» **THE TASK**
Return the records below in full. Keep every word exact and skip the images.

-- TASK INPUT follows --

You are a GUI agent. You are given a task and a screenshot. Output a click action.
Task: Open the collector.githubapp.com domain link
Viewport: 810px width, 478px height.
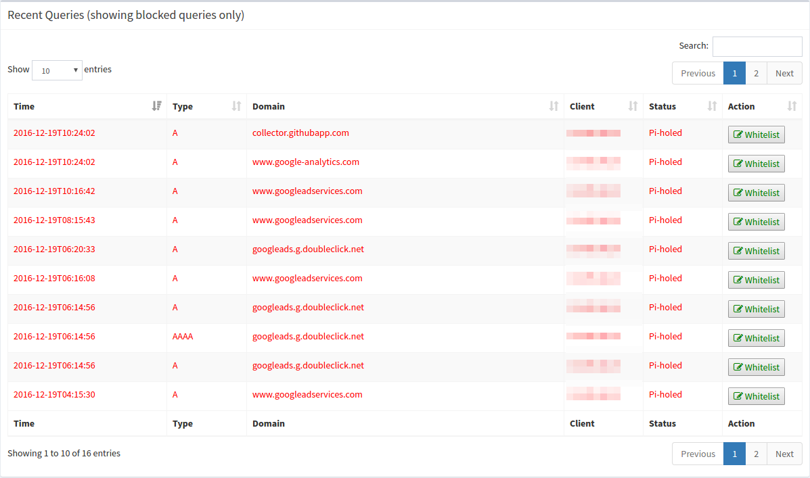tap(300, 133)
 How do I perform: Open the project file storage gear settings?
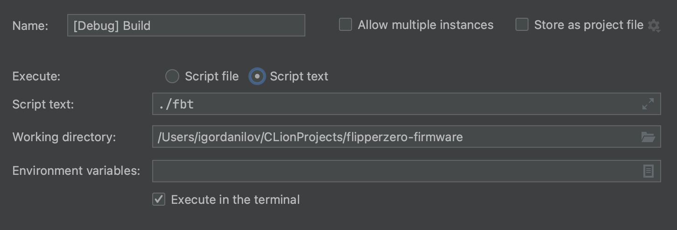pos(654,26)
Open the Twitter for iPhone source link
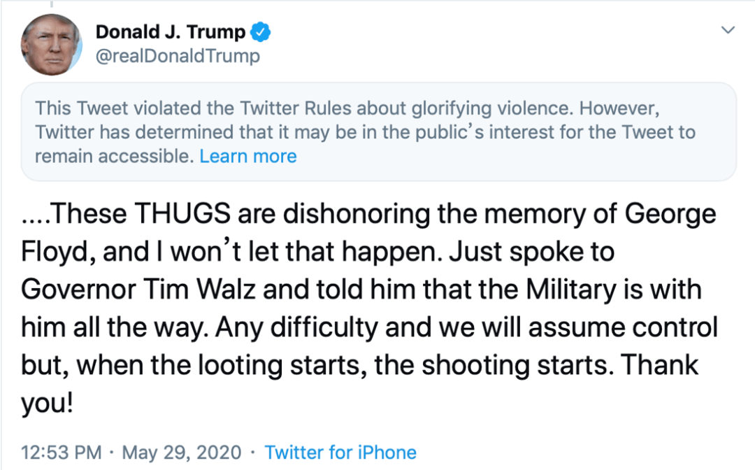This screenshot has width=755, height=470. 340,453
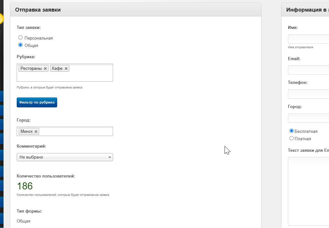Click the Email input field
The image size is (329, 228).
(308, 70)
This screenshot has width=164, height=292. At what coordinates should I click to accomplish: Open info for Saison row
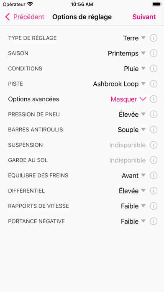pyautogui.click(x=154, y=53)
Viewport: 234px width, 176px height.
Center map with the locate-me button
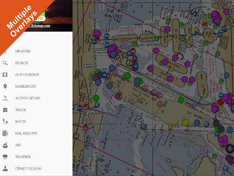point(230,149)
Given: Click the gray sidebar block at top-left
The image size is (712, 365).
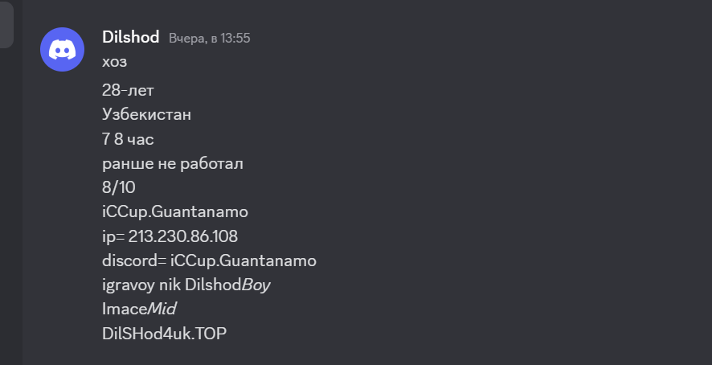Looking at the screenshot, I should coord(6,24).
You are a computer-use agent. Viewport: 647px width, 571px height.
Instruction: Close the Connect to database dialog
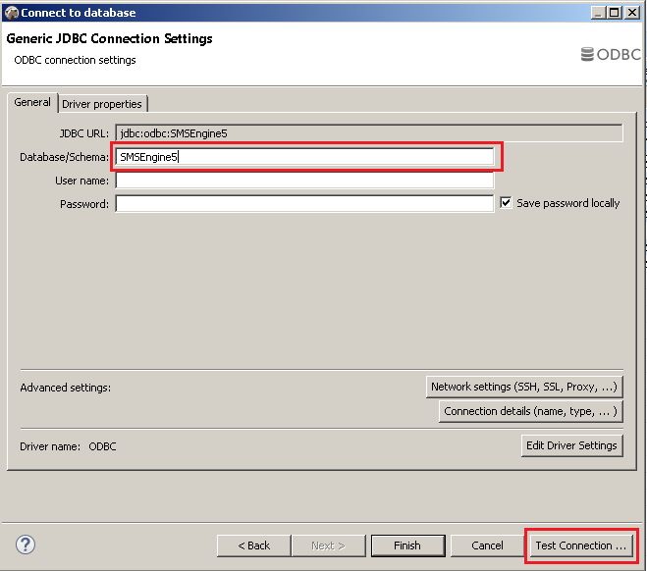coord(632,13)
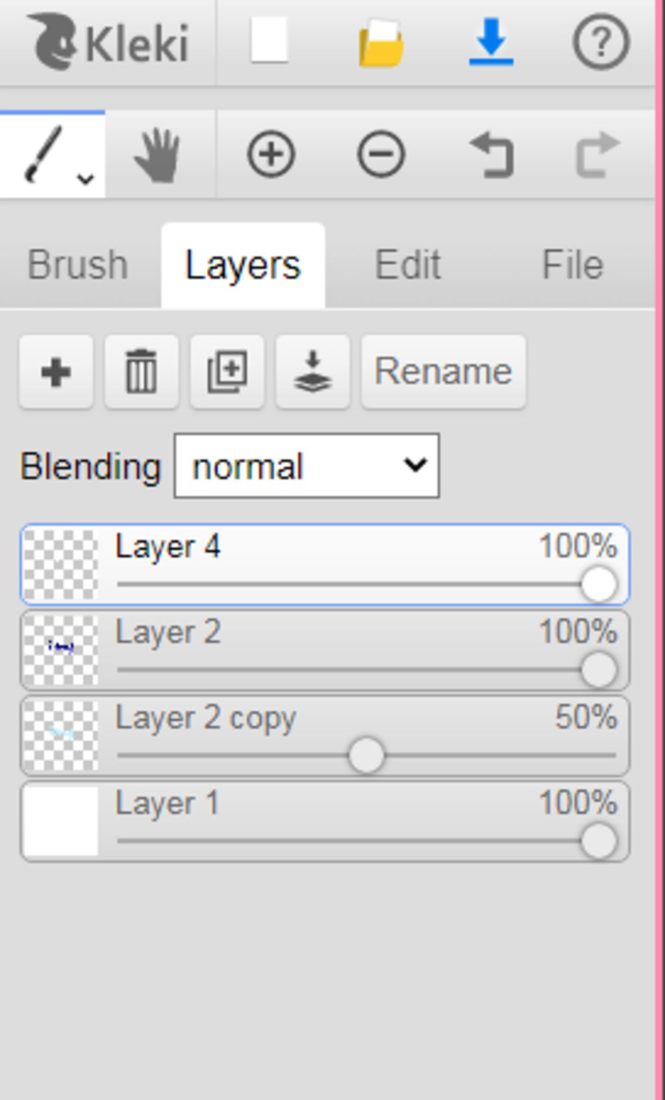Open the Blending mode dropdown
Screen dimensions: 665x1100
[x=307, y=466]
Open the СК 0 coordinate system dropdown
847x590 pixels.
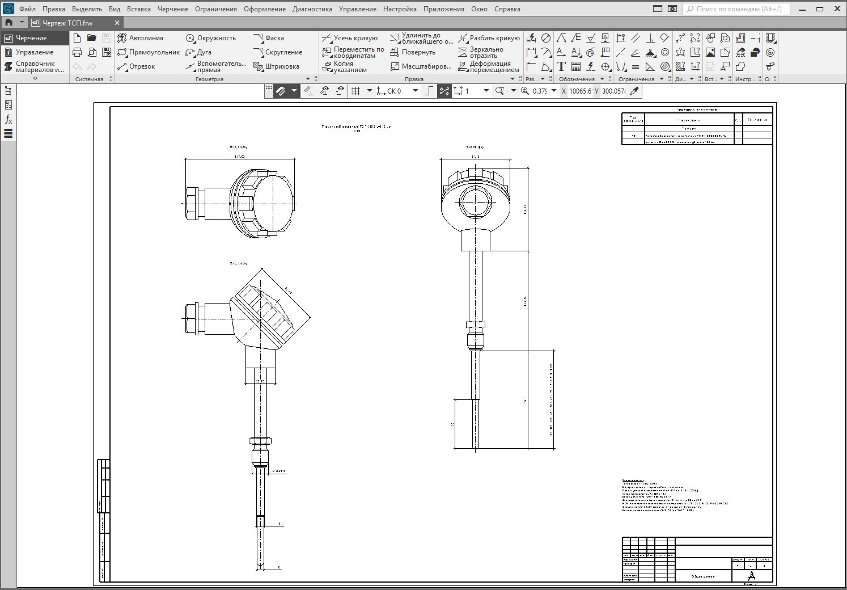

-- TASK INPUT concluded --

» **TASK RESPONSE**
You are a GUI agent. You are given a task and a screenshot. Output a click action.
Task: Open the collector.githubapp.com domain link
Viewport: 810px width, 478px height.
tap(300, 133)
 How do I perform: Open the project file storage gear settings?
pos(654,26)
Open the Twitter for iPhone source link
This screenshot has width=755, height=470. 340,453
Click the Email input field
The image size is (329, 228).
(308, 70)
This screenshot has width=164, height=292. At what coordinates should I click to accomplish: Open info for Saison row
pyautogui.click(x=154, y=53)
Viewport: 234px width, 176px height.
Center map with the locate-me button
point(230,149)
Given: Click the gray sidebar block at top-left
The image size is (712, 365).
Looking at the screenshot, I should coord(6,24).
You are a computer-use agent. Viewport: 647px width, 571px height.
Instruction: Close the Connect to database dialog
coord(632,13)
Open the Blending mode dropdown
Screen dimensions: 665x1100
[x=307, y=466]
Open the СК 0 coordinate system dropdown
847x590 pixels.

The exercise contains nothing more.